In today's gospel we hear one of the simplest and yet most profound statements in the Gospel, when Jesus describes himself with three words: way, truth, and life. That Jesus is the way to eternal life is the bold claim at the heart of the Christian message. But it is the middle word that we need to focus on, truth.
We live in a culture in which for the first time, the question of Pontius Pilate
What is truth? (Jn 18:38)
has become the central question of our time.
Gradually, over the last few decades at least, we have been sliding away from a belief in objective truth. More and more people conflate opinion and truth. Your opinion is "your truth." People are encouraged to find their own personal truth. This error is often dressed up as something profound. It is simply wrong and dangerous.
The corollary danger is that if there is no such thing as truth, then there is no such thing as a lie. That person isn't lying, they are only speaking their truth. And at that point lies become like wire grass in the lawn, enmeshed.

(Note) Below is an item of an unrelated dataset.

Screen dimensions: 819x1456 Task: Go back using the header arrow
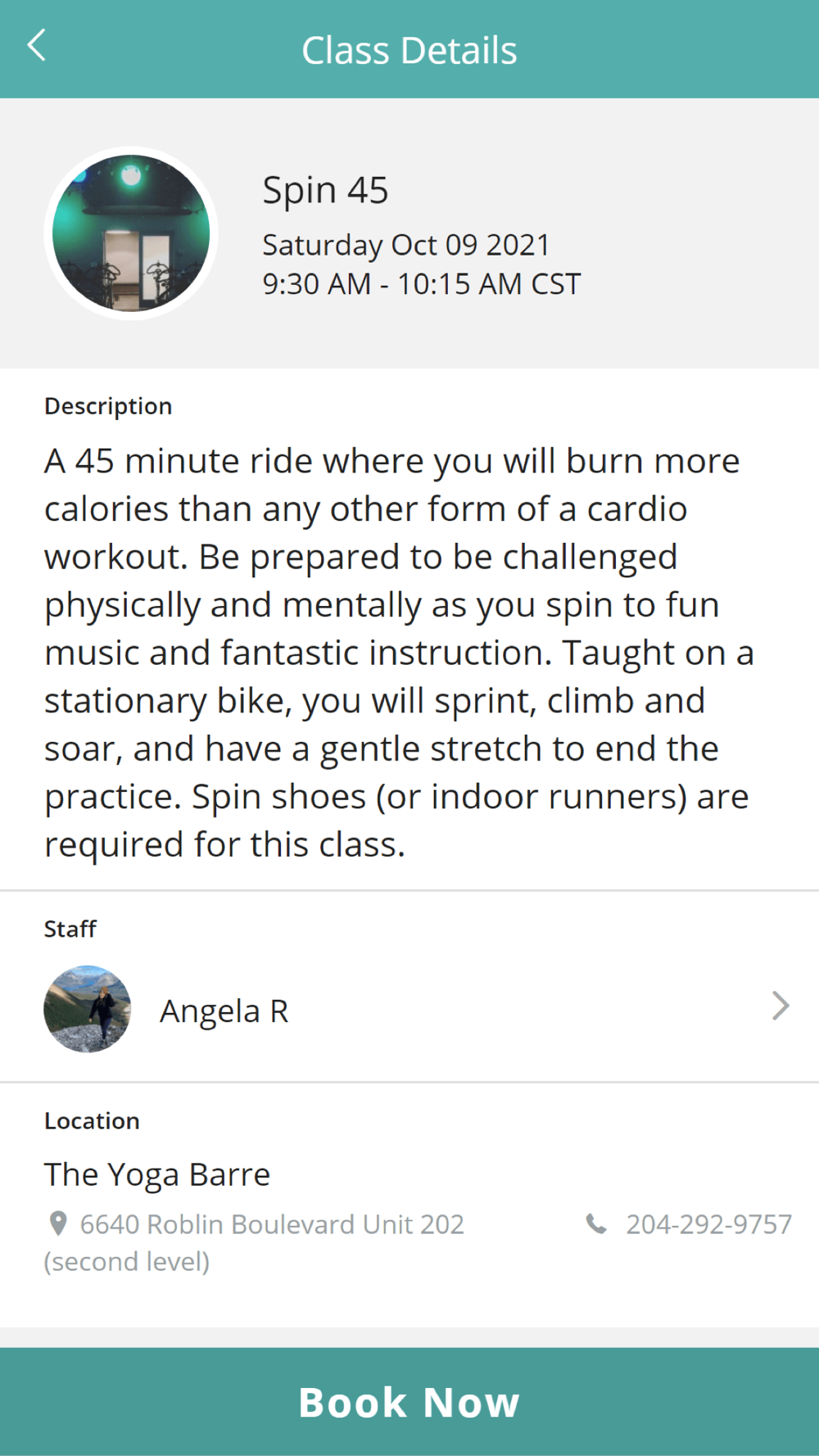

Some act horrified as day after day statements coming from the White House are shown to be factually incorrect. And yet we have no one to blame but ourselves. Some want to blame the culture but we are the culture. We, collectively, create the culture. We have created this culture of personal subjective truth, alternative facts.
Let us pray that the current crisis will force left and right to come together around some fundamentals.
There is such a thing as objective truth.
It is knowable.
And we should all want to hear it, even when it runs contrary to what we want to believe.
The truth is the truth. A lie is a lie.
Without searching for the Truth we will never find the Way that leads to the Life.